The passing of new laws that will impose mandatory prison sentences on people who assault emergency services workers is a step backwards for Victoria’s criminal justice system, says Jesuit Social Services.

“We all agree that emergency services workers perform vital services in the community and should be safe at work. Mandatory sentencing is not the right way to achieve this. These laws will have a wide-reaching and harmful impact on ordinary Victorians, undermine judicial discretion and will further clog our court and prison systems,” says Jesuit Social Services CEO Julie Edwards.

“Mandatory sentencing is a populist approach that does not improve community safety, and we oppose it in any form.

“When these laws were proposed in June we described them as poorly considered, rushed and misguided – and these terms still apply. These laws were drafted with no consultation with the legal or community services sectors, who work with marginalised people every day, and are aware of the impact these laws will have on people dealing with complex issues in the community.”

Ms Edwards says that a significant concern of the sector is that the laws will have a detrimental impact on victims of family violence, who may be reluctant to phone police if they are concerned their partner may be sent to prison.

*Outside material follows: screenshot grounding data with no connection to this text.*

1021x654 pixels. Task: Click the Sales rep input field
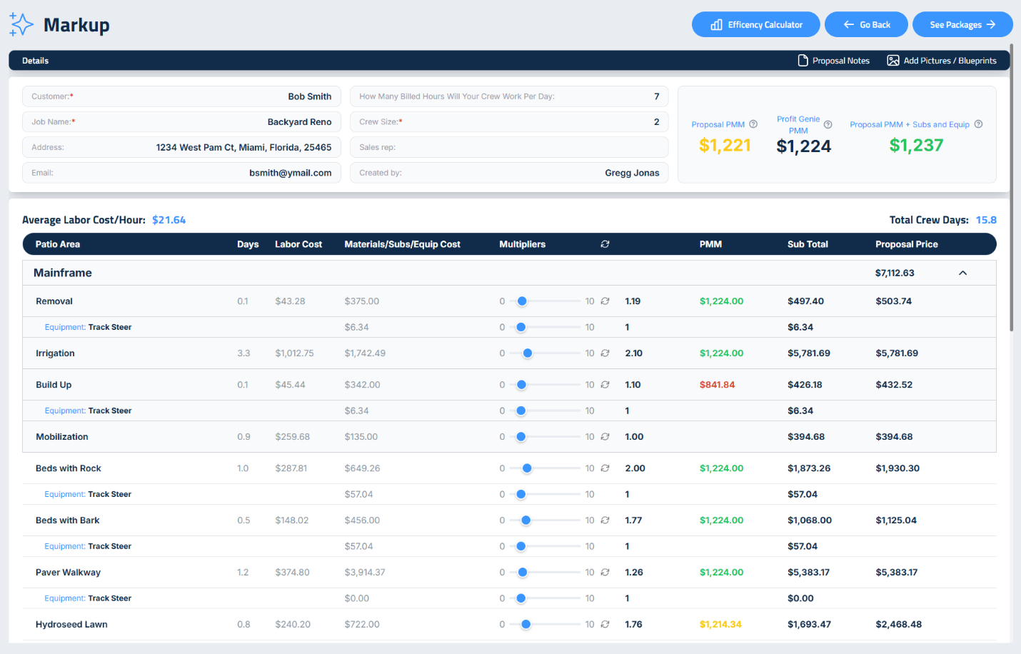coord(509,147)
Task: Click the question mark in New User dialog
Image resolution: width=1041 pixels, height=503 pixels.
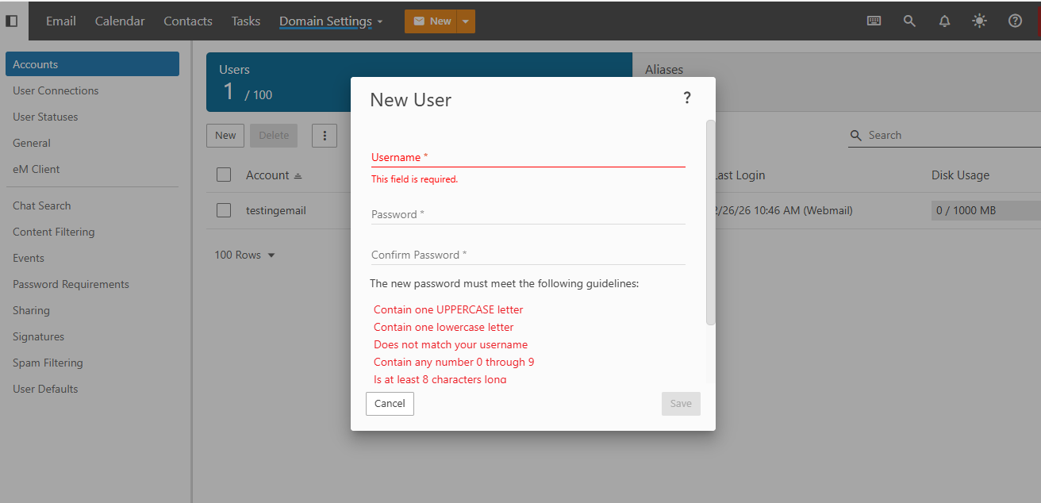Action: pyautogui.click(x=687, y=98)
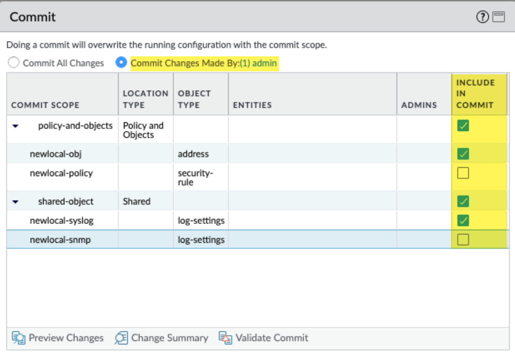Uncheck newlocal-syslog include checkbox
The width and height of the screenshot is (515, 354).
(463, 220)
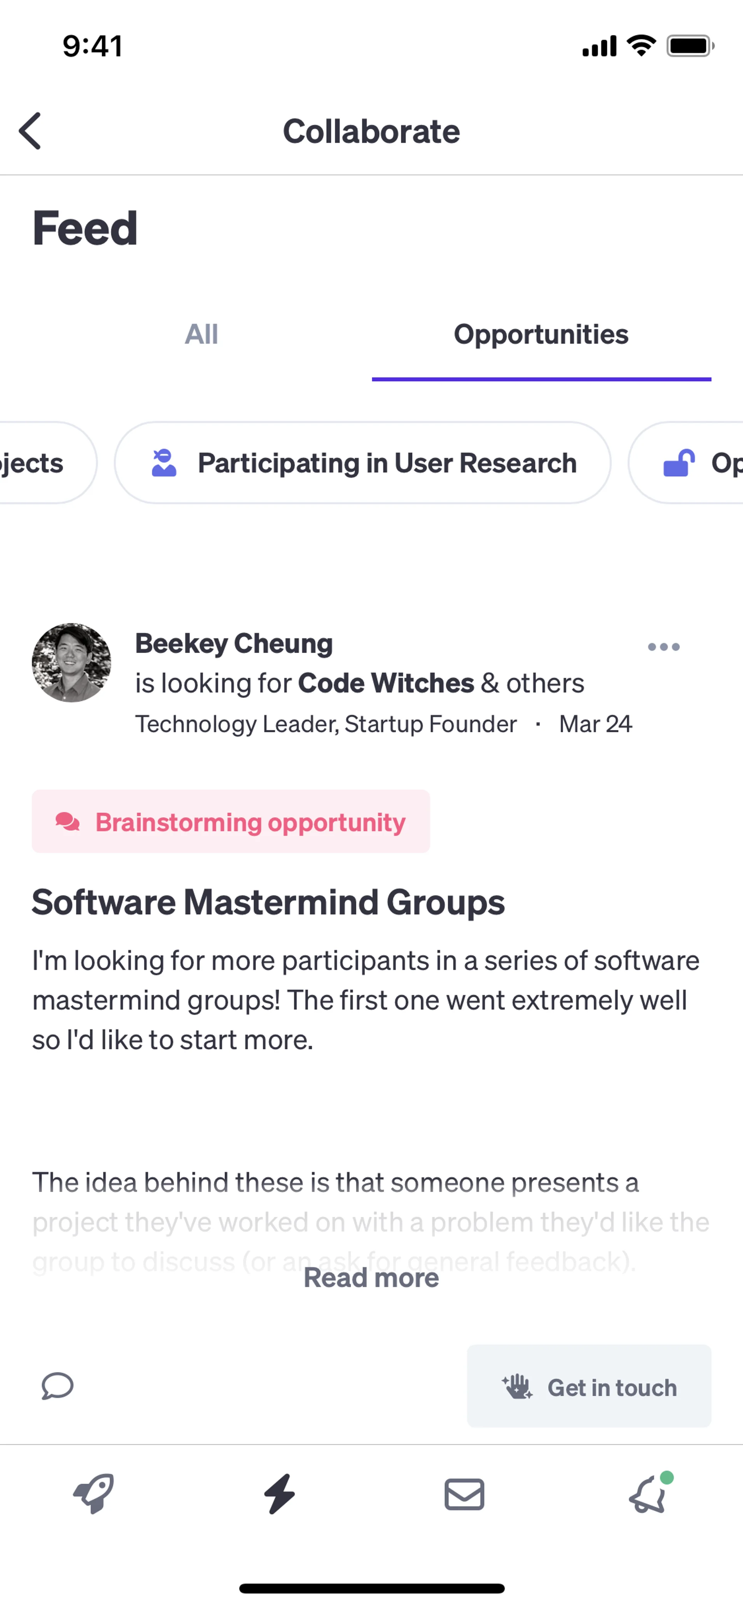Open the rocket tab in bottom bar
This screenshot has width=743, height=1609.
coord(94,1494)

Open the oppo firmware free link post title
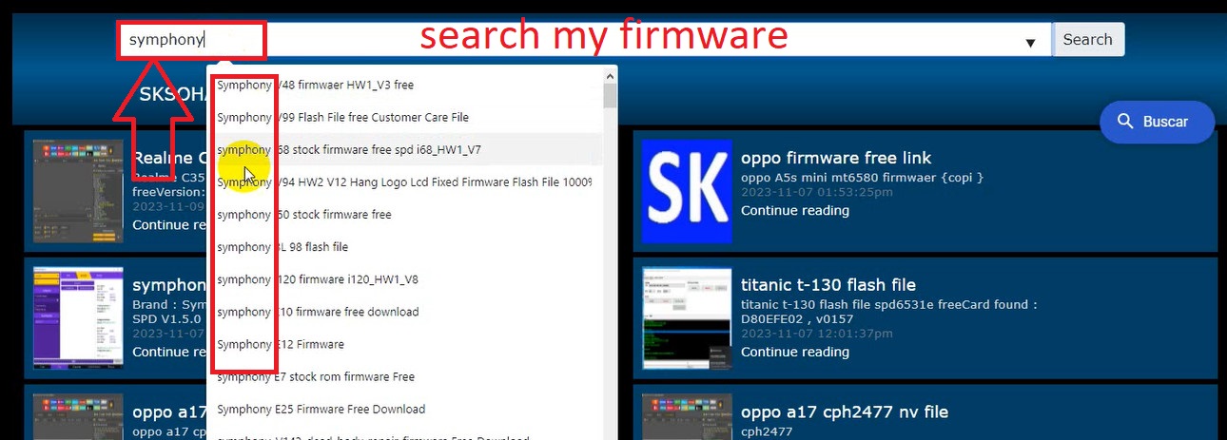(836, 158)
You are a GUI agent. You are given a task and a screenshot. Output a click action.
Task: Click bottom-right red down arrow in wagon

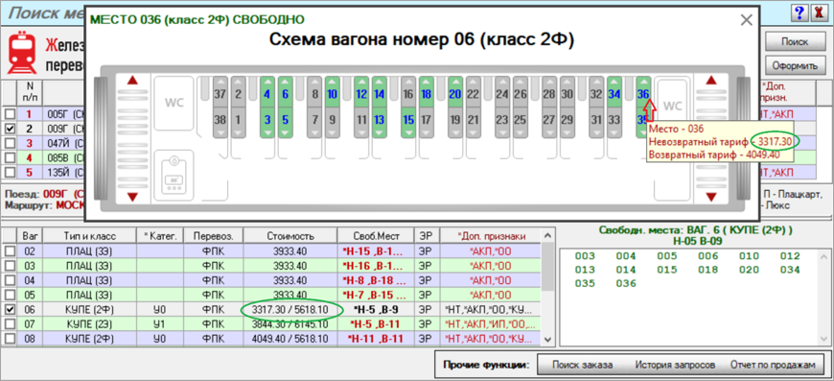pos(710,197)
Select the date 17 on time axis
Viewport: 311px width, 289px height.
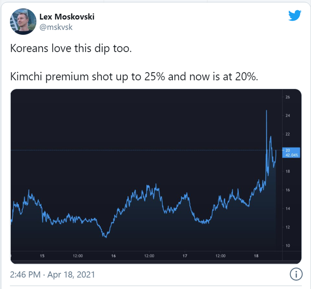(x=185, y=256)
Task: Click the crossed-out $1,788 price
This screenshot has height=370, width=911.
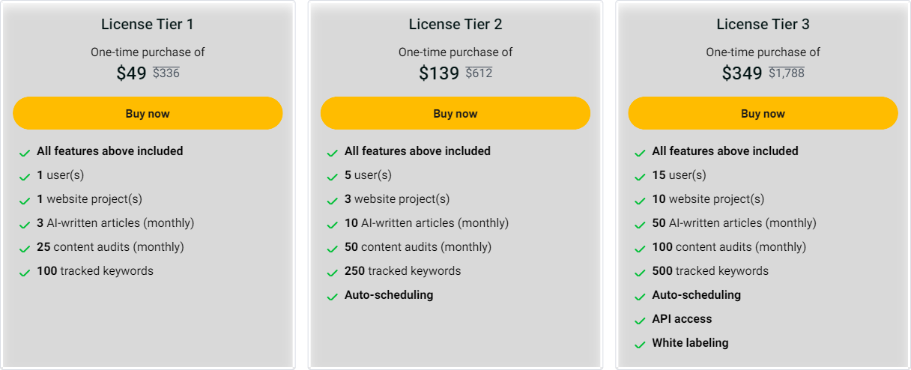Action: pyautogui.click(x=787, y=73)
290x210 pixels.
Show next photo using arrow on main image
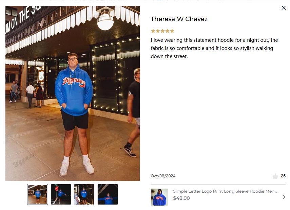130,93
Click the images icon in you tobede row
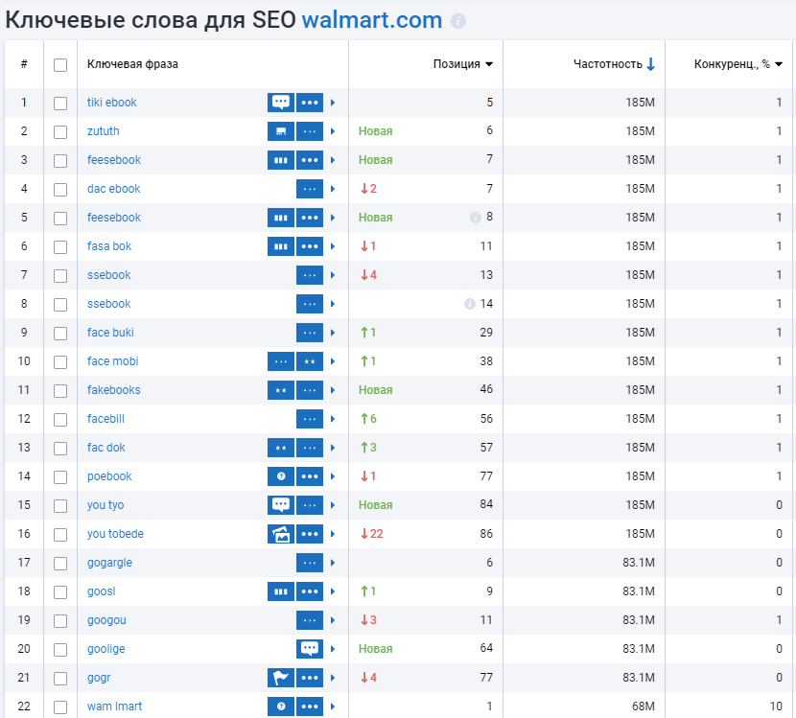This screenshot has height=718, width=796. [280, 534]
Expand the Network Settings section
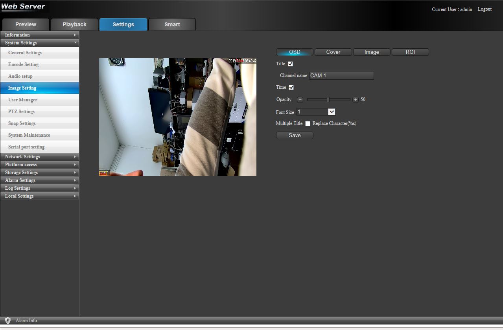This screenshot has height=330, width=503. (39, 157)
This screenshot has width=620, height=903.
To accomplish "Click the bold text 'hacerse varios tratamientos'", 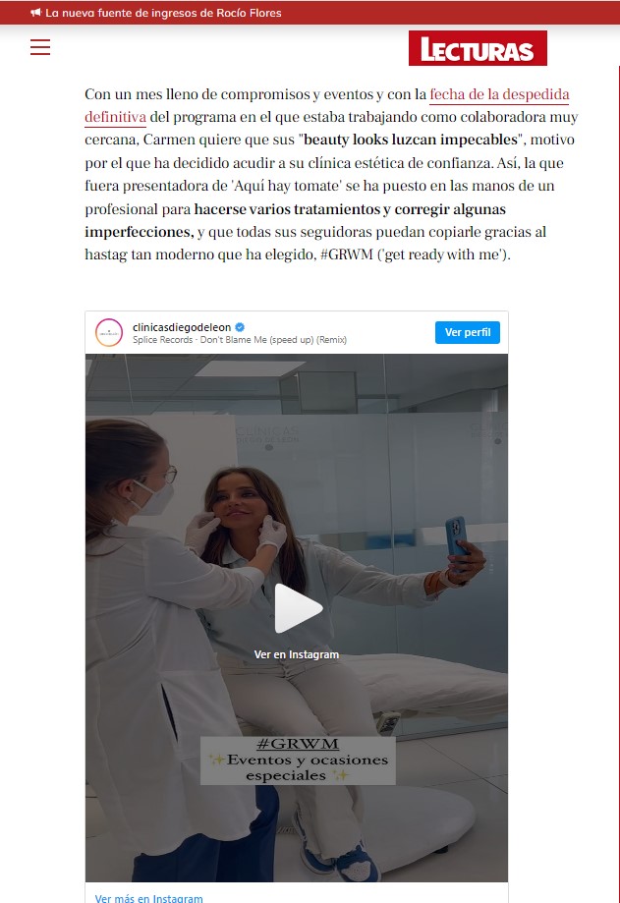I will click(x=287, y=209).
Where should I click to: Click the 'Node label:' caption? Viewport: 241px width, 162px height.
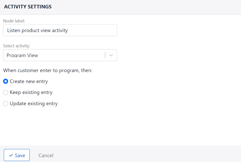tap(14, 21)
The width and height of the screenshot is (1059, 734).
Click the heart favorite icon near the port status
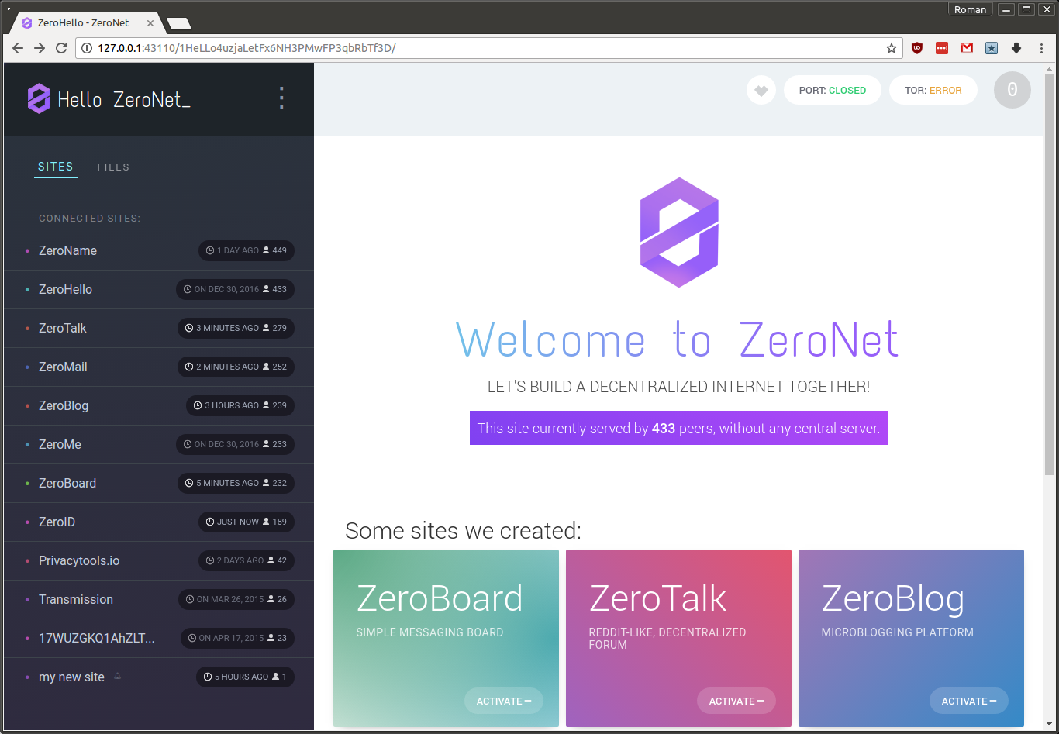click(x=761, y=90)
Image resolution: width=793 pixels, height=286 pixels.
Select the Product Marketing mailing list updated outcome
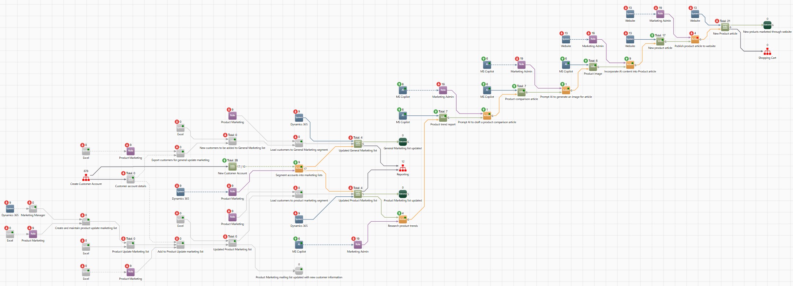pyautogui.click(x=299, y=271)
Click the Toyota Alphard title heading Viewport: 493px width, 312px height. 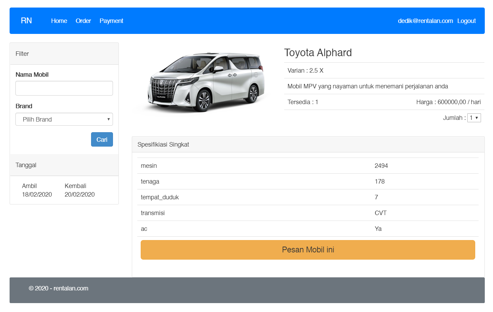(318, 53)
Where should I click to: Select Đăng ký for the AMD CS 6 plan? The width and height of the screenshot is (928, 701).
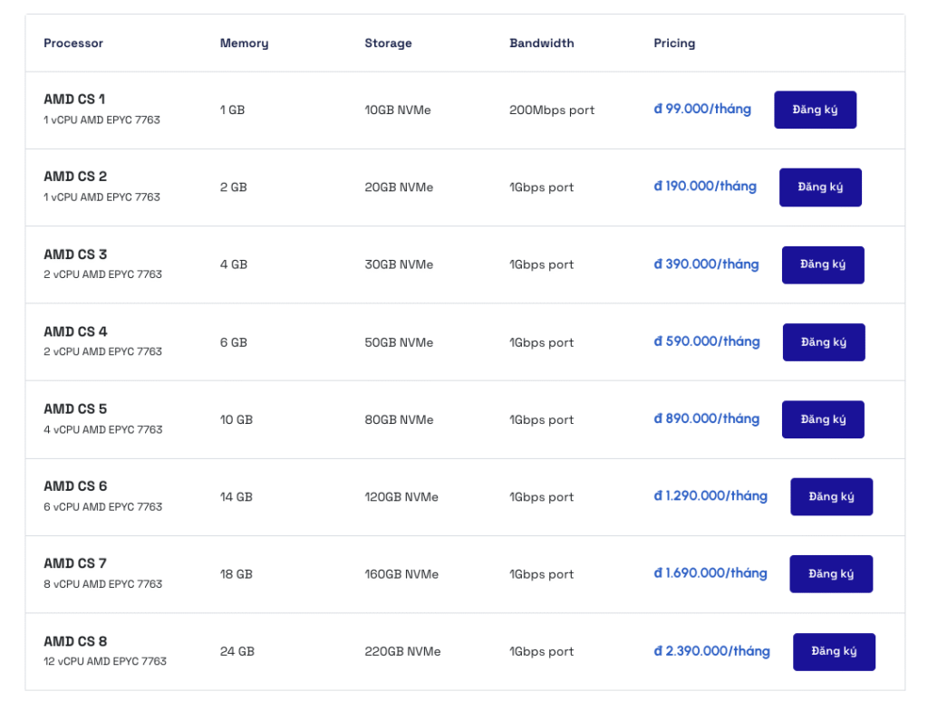[831, 497]
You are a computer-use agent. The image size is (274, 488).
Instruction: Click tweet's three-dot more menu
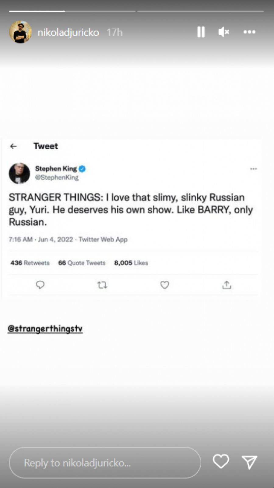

“The Victorian Government has done some excellent work addressing and responding to family violence, including accepting all 227 recommendations of the Royal Commission into Family Violence.

“These new laws, with their threat of mandatory jail time, have the potential to undermine this work and continue to expose women and children to harm.”

Ms Edwards says that an effective criminal justice system is one where judges and magistrates can consider the individual circumstances behind each offence.

“There should never be a one-size-fits-all approach to sentencing. Our judges and magistrates must have the scope to address the factors behind each individual case and hand down a sentence that will help that person turn their life around and reduce the chance of them reoffending.

“The new laws will also impact young people aged 18 to 20, with less consideration given to their immaturity when evidence shows us that brain development continues until a person is in their late 20s.

“We need to be investing in rehabilitation programs and community-based alternatives to prison to set people in the right direction and give them a chance to contribute to society.”